I’d never heard the name before, but I knew he was the warden who had Vesper. I’d kept my word and destroyed the Sea Center; now Nye was keeping his and giving me the next bread crumb. This way, I’d be close in case he needed another favor.
But I wasn’t telling Nagendra that. I’d been out on my own for over a month, and I wasn’t about to start jumping at orders again.
“I tell you what,” I said. “I’ll fill you in on my time with the Commission if you fill me in on yours.”
He scowled, pulling the chains on his face tight with a clinking sound as they moved through their loops.
“Didn’t think so,” I said. “I did what I had to do to survive.
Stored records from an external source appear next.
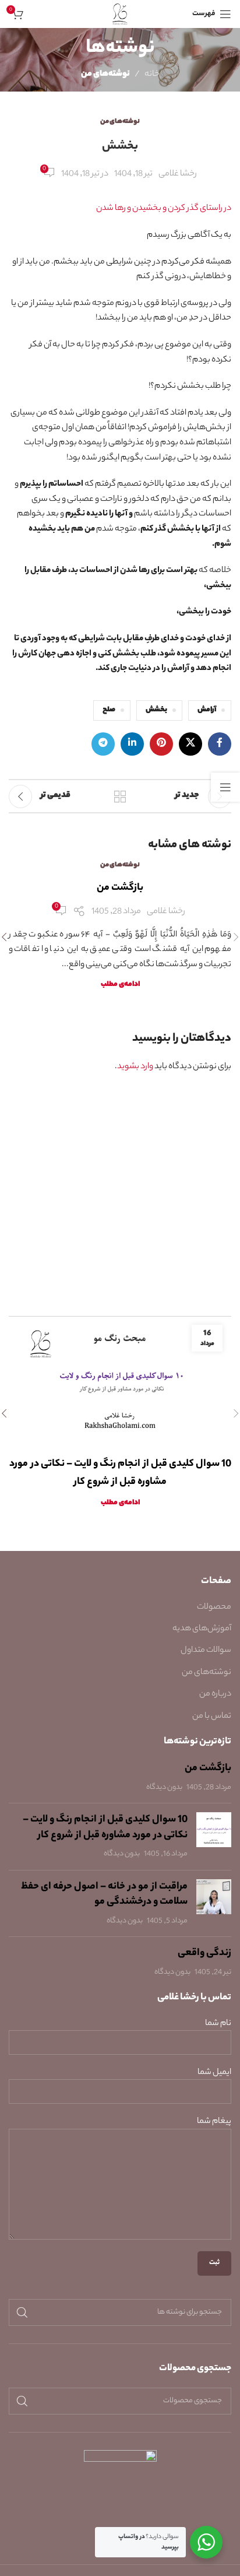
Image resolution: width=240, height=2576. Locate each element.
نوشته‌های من (105, 75)
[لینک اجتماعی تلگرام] (103, 744)
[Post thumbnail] (213, 1836)
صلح (109, 710)
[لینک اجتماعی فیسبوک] (219, 744)
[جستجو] (22, 2312)
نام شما (218, 2024)
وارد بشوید (135, 1067)
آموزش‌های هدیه (201, 1629)
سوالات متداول (206, 1650)
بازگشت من (120, 888)
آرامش (206, 710)
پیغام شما (214, 2122)
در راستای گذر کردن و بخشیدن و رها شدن (163, 209)
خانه (152, 75)
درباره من (215, 1694)
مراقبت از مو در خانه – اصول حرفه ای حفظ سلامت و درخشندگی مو (104, 1895)
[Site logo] (120, 14)
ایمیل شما (214, 2073)
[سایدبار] (225, 787)
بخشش (156, 710)
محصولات (214, 1607)
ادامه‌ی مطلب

That’s the only explanation you get for now.”
“Fine, we’ll change the su
bject. Winnie and Klok explained what happened to you after the train was sacked,” Nagendra said. “I’m familiar with the warden who tracked you down.”
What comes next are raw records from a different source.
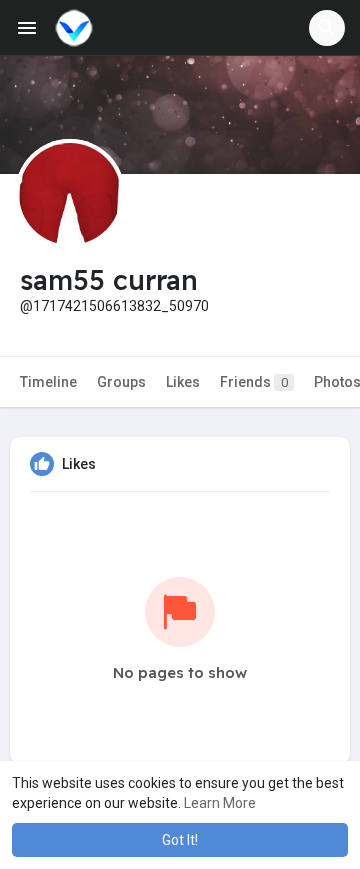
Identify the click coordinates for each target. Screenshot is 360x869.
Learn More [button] (220, 803)
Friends (254, 382)
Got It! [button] (180, 840)
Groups (121, 382)
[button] (327, 28)
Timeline (48, 382)
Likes (183, 382)
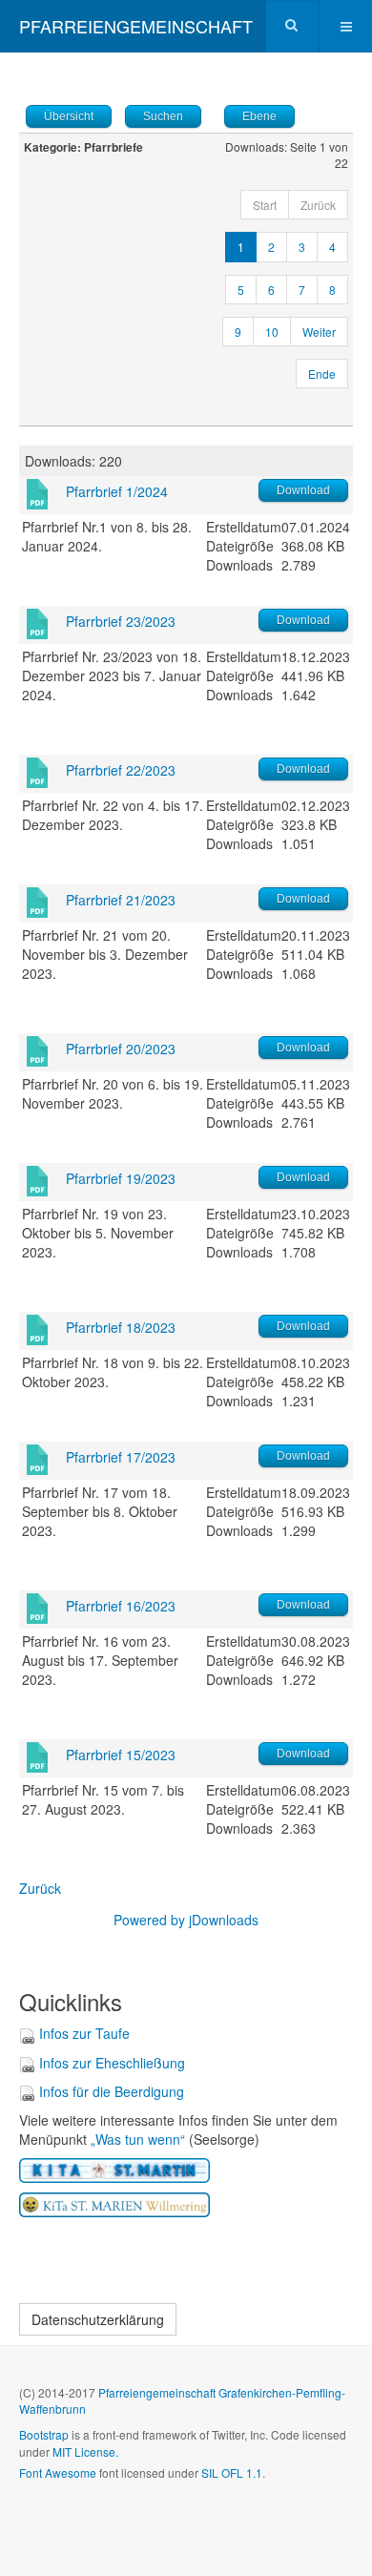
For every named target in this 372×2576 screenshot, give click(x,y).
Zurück (40, 1888)
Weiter (319, 331)
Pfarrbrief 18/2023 (121, 1327)
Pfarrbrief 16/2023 (121, 1605)
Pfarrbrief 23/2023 (121, 621)
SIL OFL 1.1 (231, 2472)
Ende (322, 373)
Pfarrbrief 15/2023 (121, 1754)
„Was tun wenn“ (138, 2139)
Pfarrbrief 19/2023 (121, 1178)
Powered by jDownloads (186, 1919)
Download (303, 490)
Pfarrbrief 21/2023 (121, 899)
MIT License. (85, 2451)
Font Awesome (57, 2472)
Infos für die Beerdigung (111, 2091)
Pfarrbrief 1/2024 (117, 491)
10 (272, 331)
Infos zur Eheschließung (112, 2062)
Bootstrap (44, 2434)
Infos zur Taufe (84, 2033)
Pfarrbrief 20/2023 (121, 1048)
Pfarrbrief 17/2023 (121, 1456)
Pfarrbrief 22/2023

“Because you were assigned to Brick Street with him?” I countered.
Nye had never named Nagendra as the partner who had been beside him when the riots broke out, but it was the only way the pieces of Nagendra’s history fit. He’d been Commission, he’d been on Brick Street, and he’d run as fast and as far from that life as possible once the dust cleared. Nye’s reminders were of blinding pain; Nagendra’s were the memories that continued to haunt him.
“Did he tell you that?”
“I’ve seen your file,” I told him. “Warden Nye kept tabs on you the same way he did me and my sisters, but he didn’t tell me anything. I found out on my own.”
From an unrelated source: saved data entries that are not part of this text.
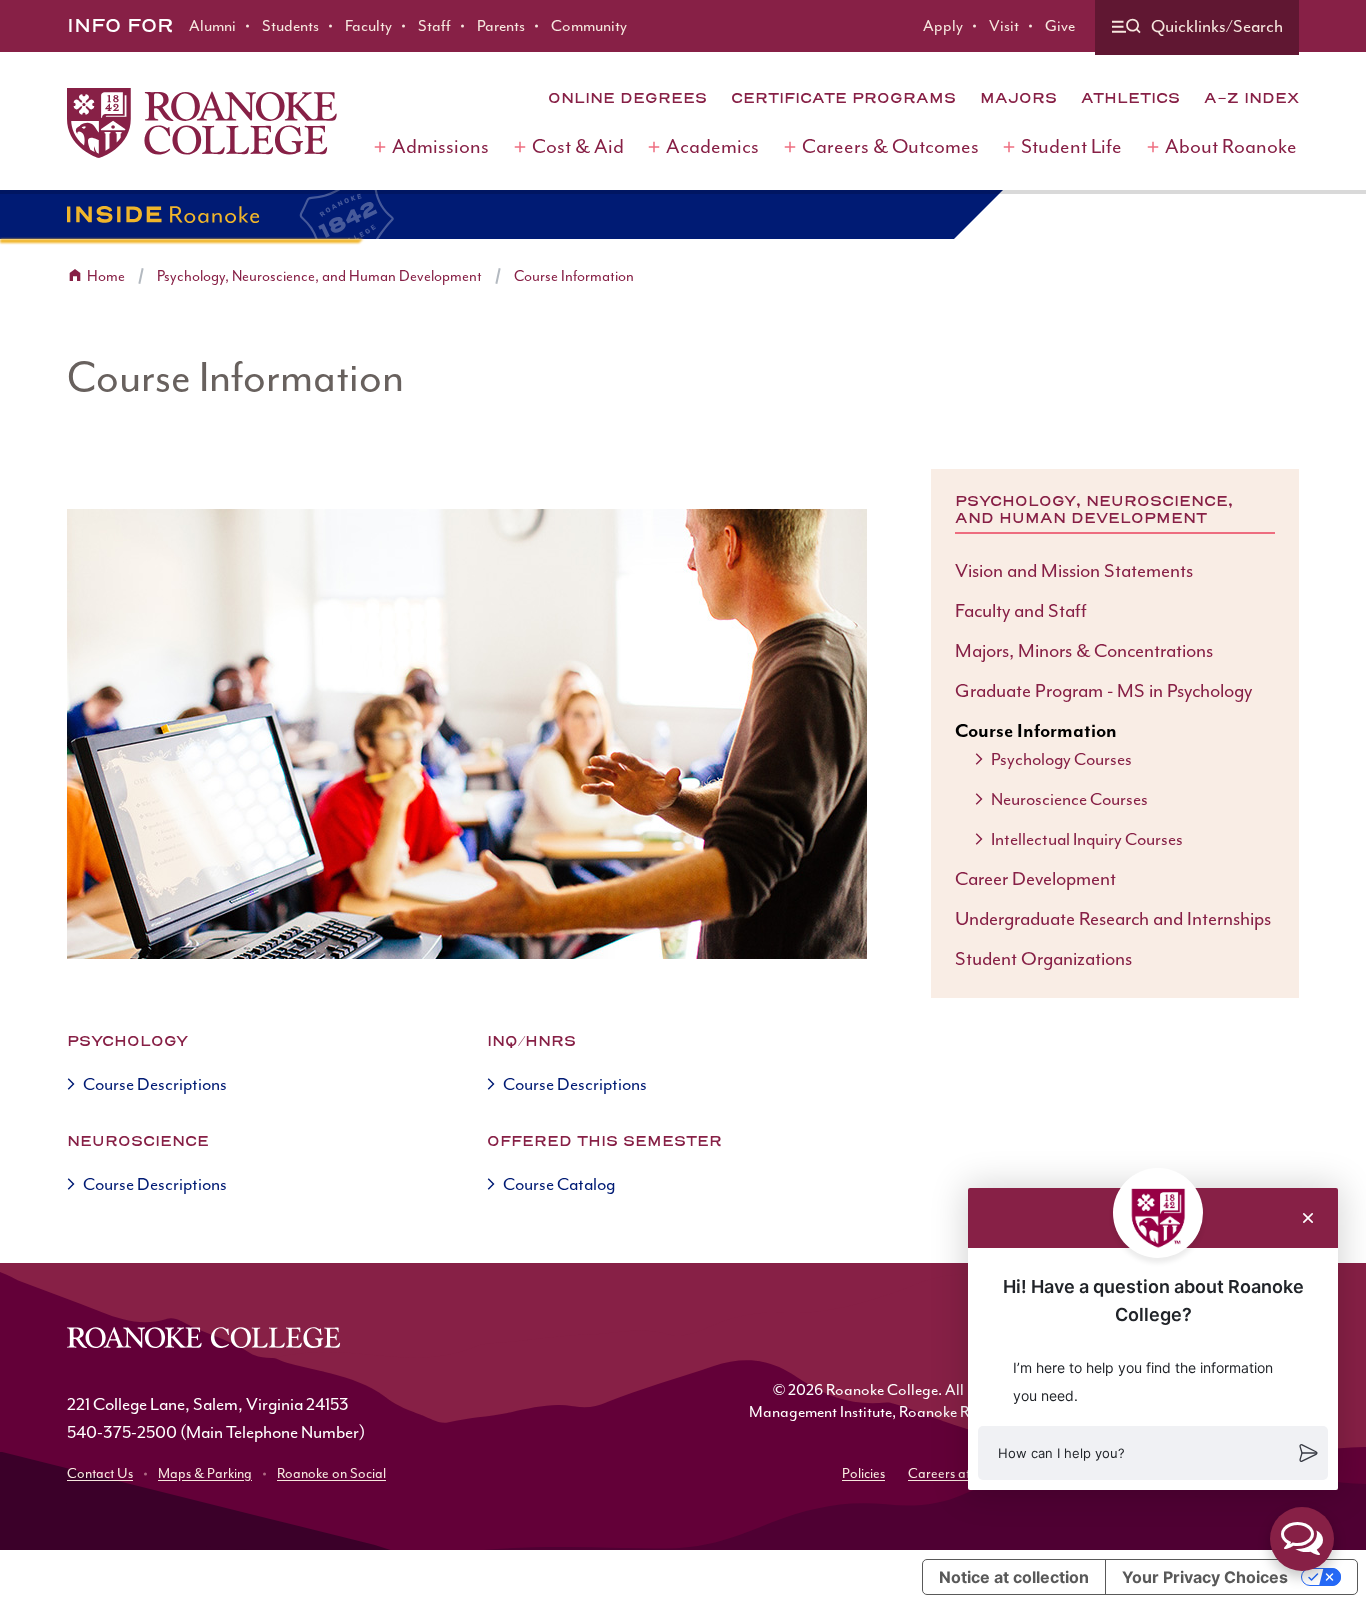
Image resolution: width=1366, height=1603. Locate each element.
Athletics (1130, 98)
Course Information (574, 276)
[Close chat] (1308, 1218)
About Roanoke (1231, 146)
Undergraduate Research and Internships (1113, 919)
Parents (501, 26)
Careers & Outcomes (890, 146)
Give (1060, 26)
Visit (1004, 26)
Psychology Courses (1061, 759)
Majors (1018, 98)
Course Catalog (559, 1184)
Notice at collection (1014, 1577)
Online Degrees (627, 98)
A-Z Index (1251, 98)
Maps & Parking (205, 1473)
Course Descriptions (155, 1084)
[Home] (202, 123)
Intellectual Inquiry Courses (1087, 839)
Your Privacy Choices (1205, 1577)
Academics (712, 146)
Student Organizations (1043, 959)
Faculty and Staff (1021, 611)
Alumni (212, 26)
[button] (1153, 1453)
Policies (863, 1473)
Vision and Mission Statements (1074, 571)
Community (589, 26)
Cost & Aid (578, 146)
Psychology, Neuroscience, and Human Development (319, 276)
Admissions (440, 146)
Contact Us (100, 1473)
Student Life (1071, 146)
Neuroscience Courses (1069, 799)
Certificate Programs (843, 98)
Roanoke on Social (331, 1473)
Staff (434, 26)
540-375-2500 (122, 1432)
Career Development (1035, 879)
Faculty (368, 26)
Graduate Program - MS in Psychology (1103, 691)
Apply (943, 26)
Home (106, 276)
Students (290, 26)
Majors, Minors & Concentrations (1084, 651)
A wall of mistrust had gone up between me and Nagendra, and I wanted it gone. He had never been a father figure in the traditional sense, but he was a mentor and a protector, and he was someone that I could have literally told anything to without fear of judgment. He had way too many skeletons clogging his closet to blame anyone else for their mistakes, and he’d always been brutally—some might say inappropriately—honest, without a filter in place to protect feelings. When he first sat down, I’d been so certain that all I had to do was ask and listen while he unraveled the tangled threads of my family’s legacy. He’d know all the things my father hid from me. He’d know about Klok, and my mother, and what side of the line Nye actually fell on. He’d know about Sister Mary Alban and Cyril Bledsoe and the people who helped them save touched children from the Commission.
Nagendra had some of the subtlest movements of any man I’d ever seen. His expressions could be broken down into individual muscle twitches, each with its own meaning, and what the muscles around his eyes had to say wasn’t good. I saw grief for the loss of his beloved snakes and fear for what would happen to him now that The Show and its protection were gone. I could also tell that he was holding something back, and that scared me most of all.